At the time, supporters of the unfunded-benefit increase argued that systems that are 80-percent funded can absorb the hit and are effectively fully funded.

But during an Oct. 31 study conducted by the House Banking, Financial Services and Pensions Committee, state pension directors told lawmakers the 80-percent rule is a myth.

“I’ve heard it said, ‘If you’re 80-percent funded, that’s where you want to be,’” said Joseph Fox, executive director of the Oklahoma Public Employees’ Retirement System (OPERS). “Well, there’s no rhyme or reason for that and no one can really trace that back to any given person. I would say 100-percent funded (is the goal), because then you don’t have any unfunded liability and you’re guaranteeing your retirees that you’re going to have money there to pay for them. And I think that’s the level you want to stay at.”

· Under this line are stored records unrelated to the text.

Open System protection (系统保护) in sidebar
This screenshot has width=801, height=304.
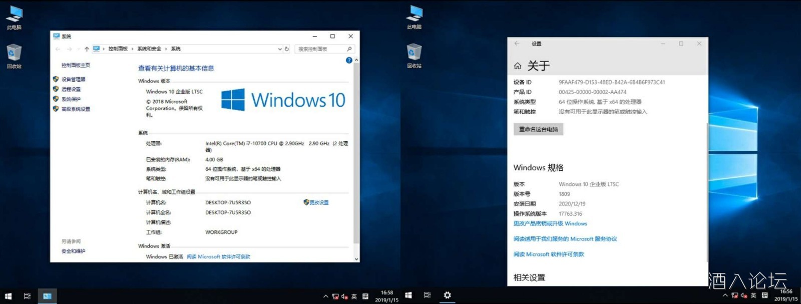[71, 99]
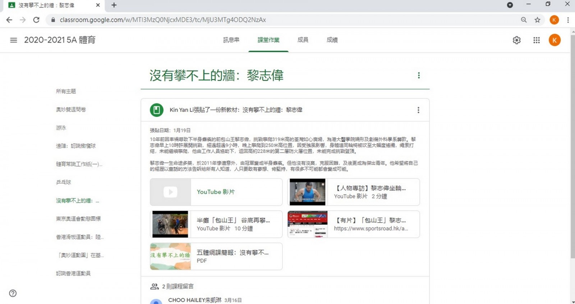Switch to the 訊息串 tab
575x304 pixels.
tap(231, 40)
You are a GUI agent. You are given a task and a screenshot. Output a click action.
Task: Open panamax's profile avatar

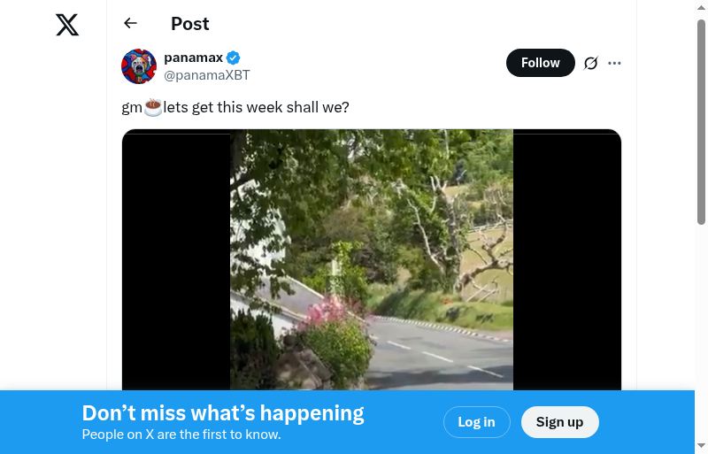(139, 66)
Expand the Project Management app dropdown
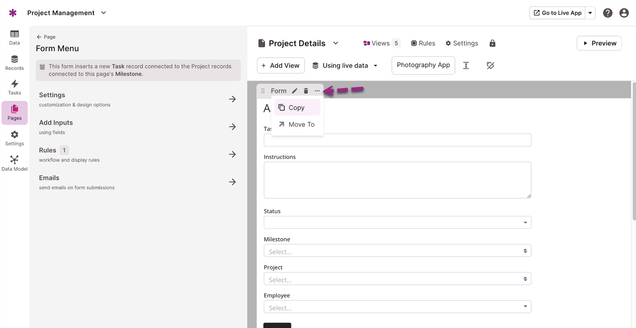This screenshot has width=636, height=328. (103, 13)
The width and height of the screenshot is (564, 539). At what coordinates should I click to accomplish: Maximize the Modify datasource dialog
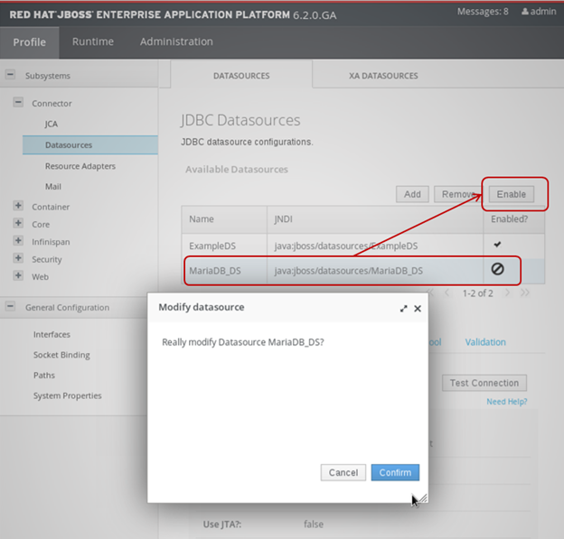(403, 308)
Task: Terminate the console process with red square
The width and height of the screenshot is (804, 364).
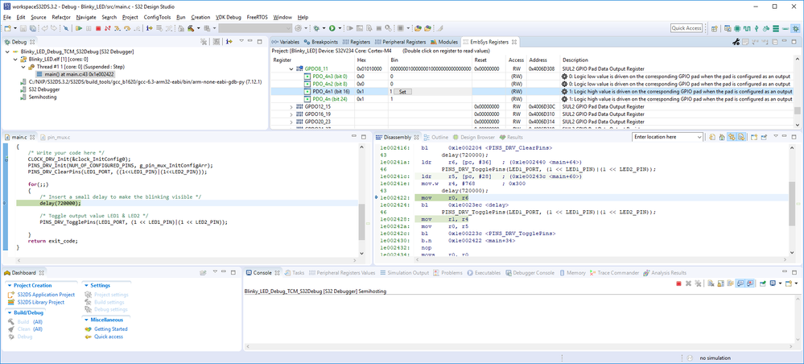Action: [678, 283]
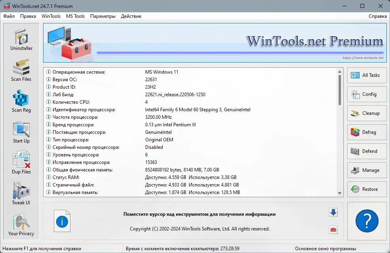Open the Dup Files finder
This screenshot has height=253, width=390.
pyautogui.click(x=21, y=162)
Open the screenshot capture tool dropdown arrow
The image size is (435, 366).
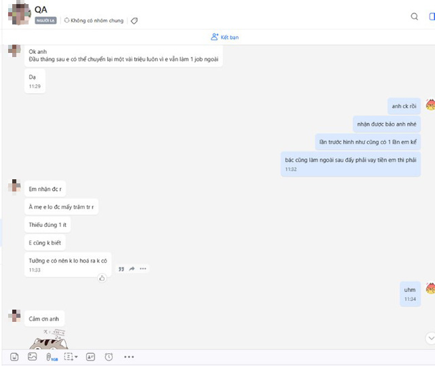coord(76,357)
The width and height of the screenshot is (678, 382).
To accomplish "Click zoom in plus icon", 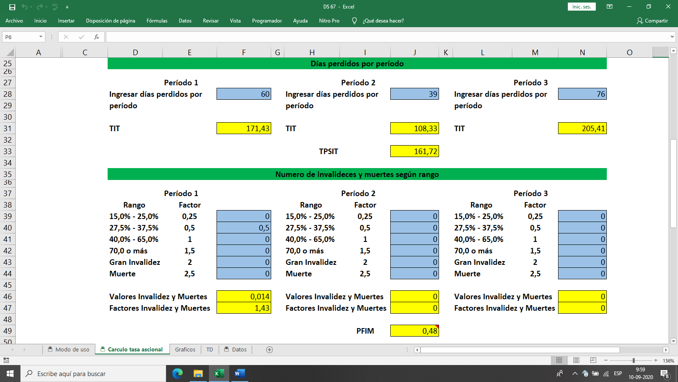I will (656, 360).
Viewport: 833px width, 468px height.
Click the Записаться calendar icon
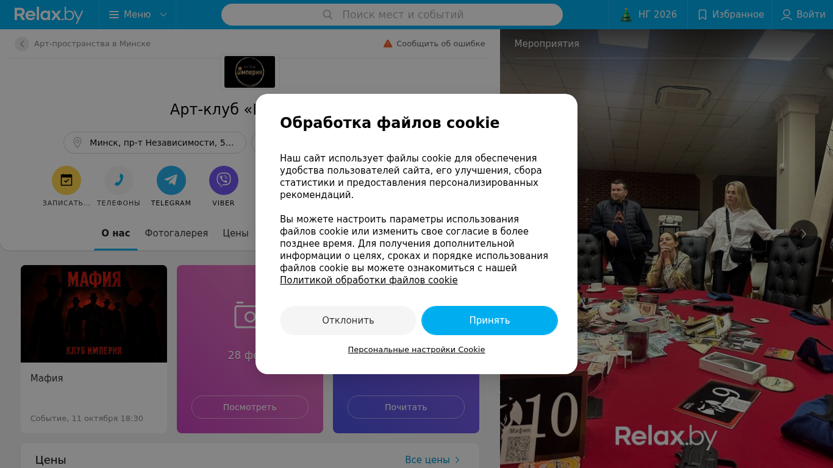click(x=66, y=180)
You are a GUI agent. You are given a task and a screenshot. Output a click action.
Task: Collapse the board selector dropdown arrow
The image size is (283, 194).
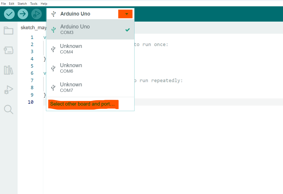(127, 14)
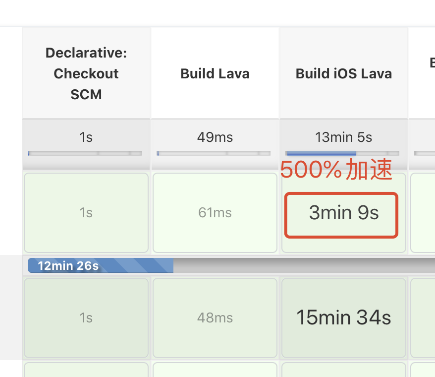The image size is (435, 377).
Task: Open the 61ms Build Lava stage cell
Action: point(215,213)

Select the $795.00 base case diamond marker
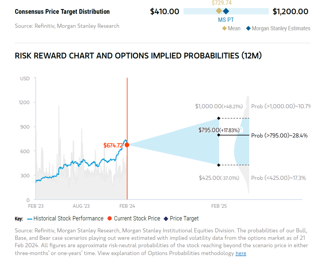[219, 135]
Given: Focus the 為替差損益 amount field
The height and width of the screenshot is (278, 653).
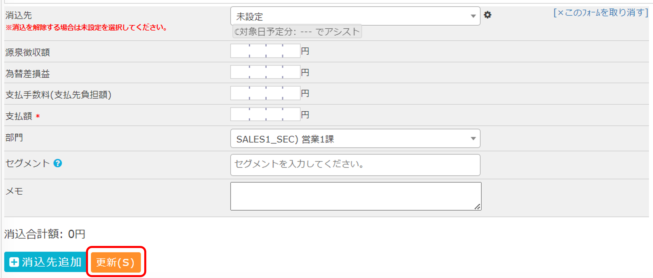Looking at the screenshot, I should point(265,72).
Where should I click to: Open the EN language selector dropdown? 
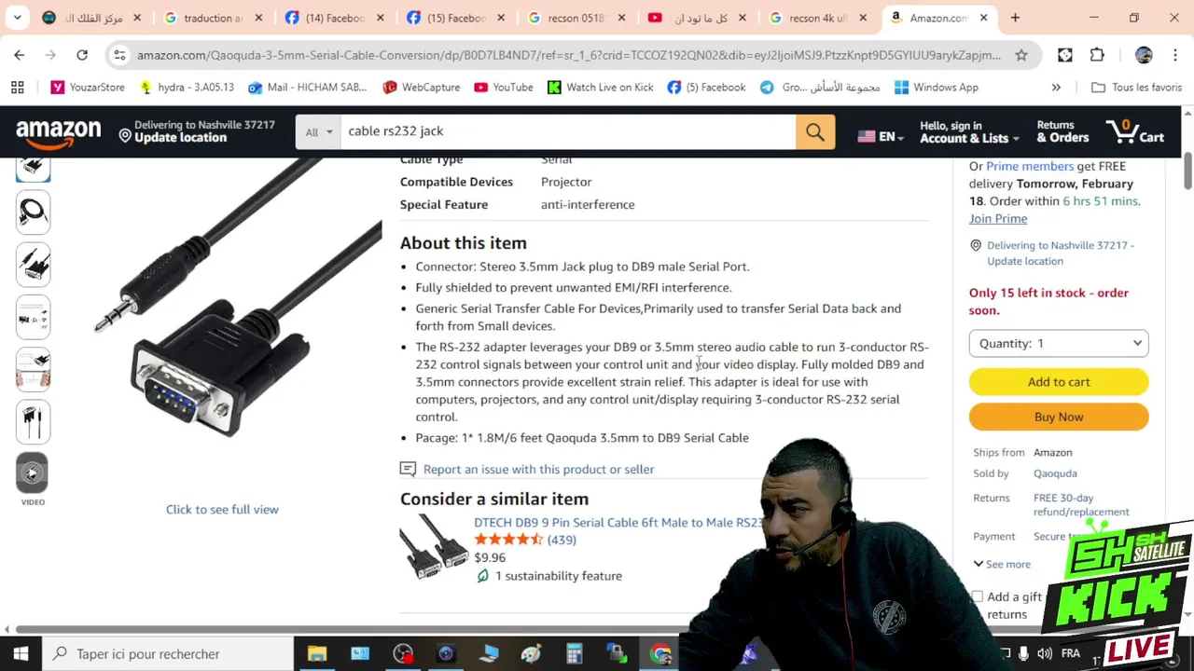(880, 136)
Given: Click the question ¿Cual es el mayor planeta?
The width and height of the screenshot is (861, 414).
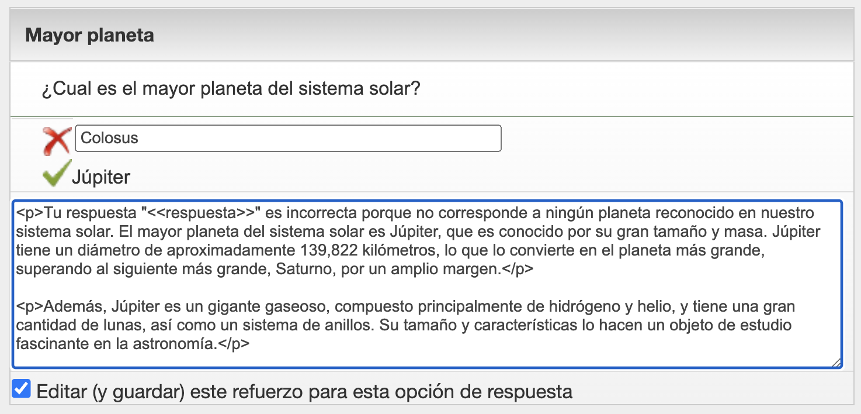Looking at the screenshot, I should pos(231,89).
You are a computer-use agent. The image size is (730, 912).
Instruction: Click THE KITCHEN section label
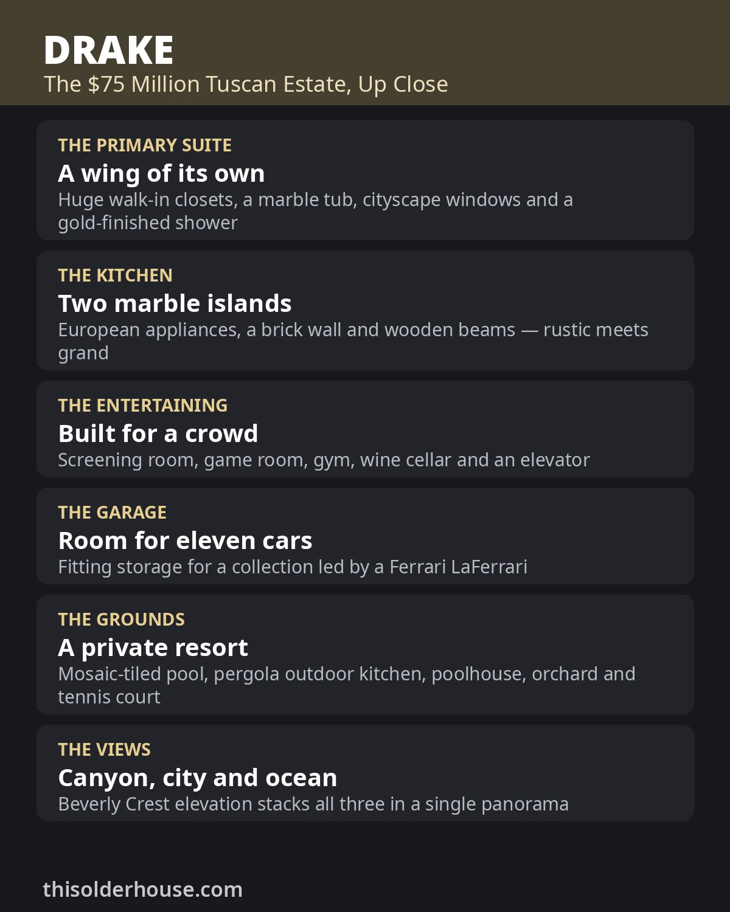(x=115, y=275)
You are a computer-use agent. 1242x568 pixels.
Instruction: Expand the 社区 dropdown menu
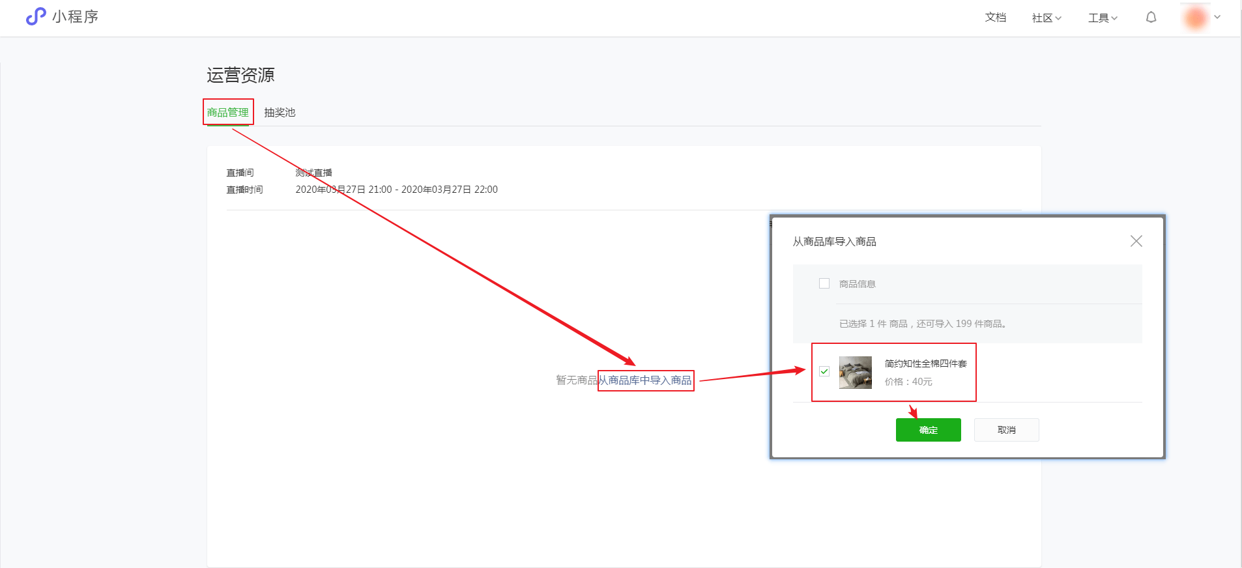point(1047,18)
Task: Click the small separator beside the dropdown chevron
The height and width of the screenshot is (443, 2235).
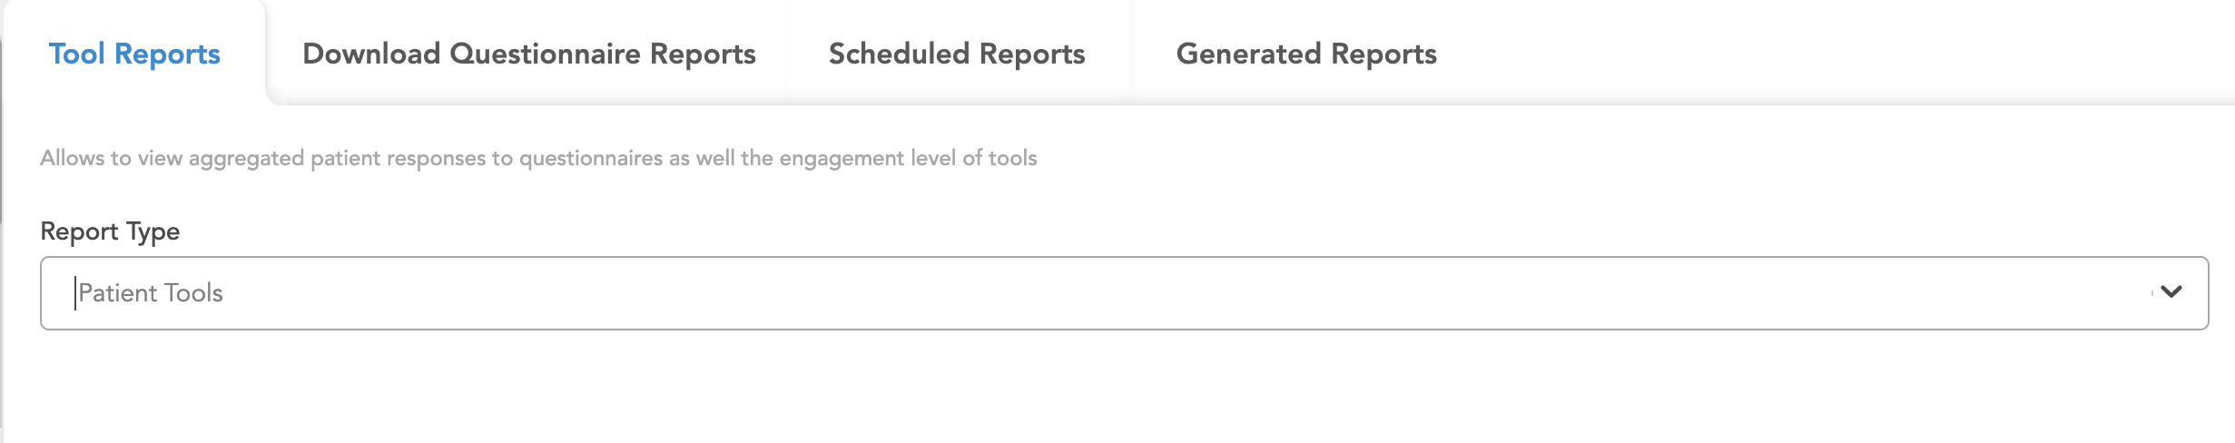Action: (x=2151, y=292)
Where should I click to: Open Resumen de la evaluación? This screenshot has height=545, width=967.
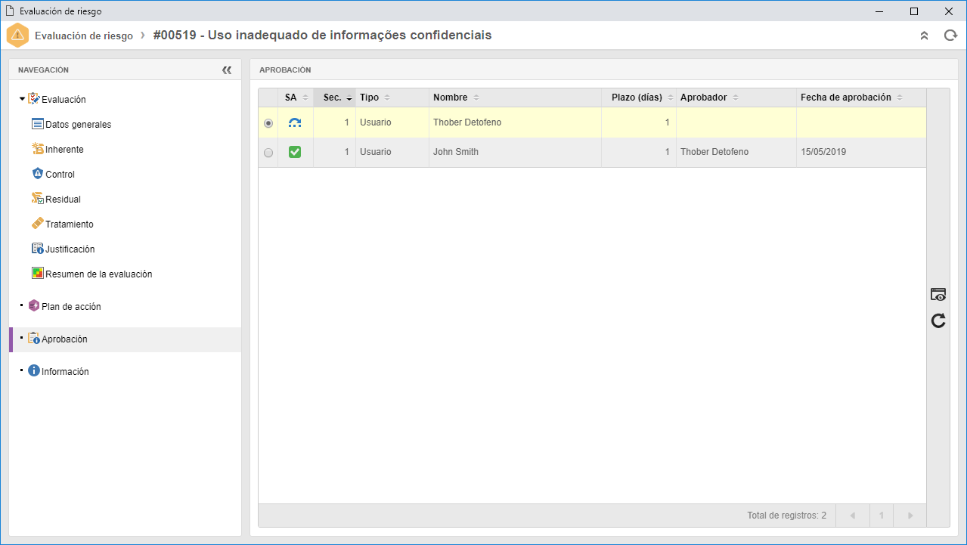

COLAs During Election Years

For years, Oklahoma lawmakers routinely passed unfunded “cost of living adjustments” (COLAs) that increased state pensions’ unfunded liabilities. The unfunded benefit increases were typically enacted during election years.

That steadily drained state pensions and left Oklahoma in bad financial shape.

“We have a history of granting COLAs, essentially every other year, through our plan—2000, 2002, 2004, 2008, cost-of-living adjustments were passed for our retirees and they were not funded,” said Sarah Green, executive director of the Teachers Retirement System of Oklahoma (TRS). “There has not been a funded COLA in our plan history.”

In the late 1990s, Fox noted the Oklahoma Public Employees’ Retirement System was over 90 percent funded. But the Oklahoma Legislature then chose to reduce state government’s employer contributions to the system and also passed numerous unfunded benefit increases.

By 2011, OPERS was only 66 percent funded.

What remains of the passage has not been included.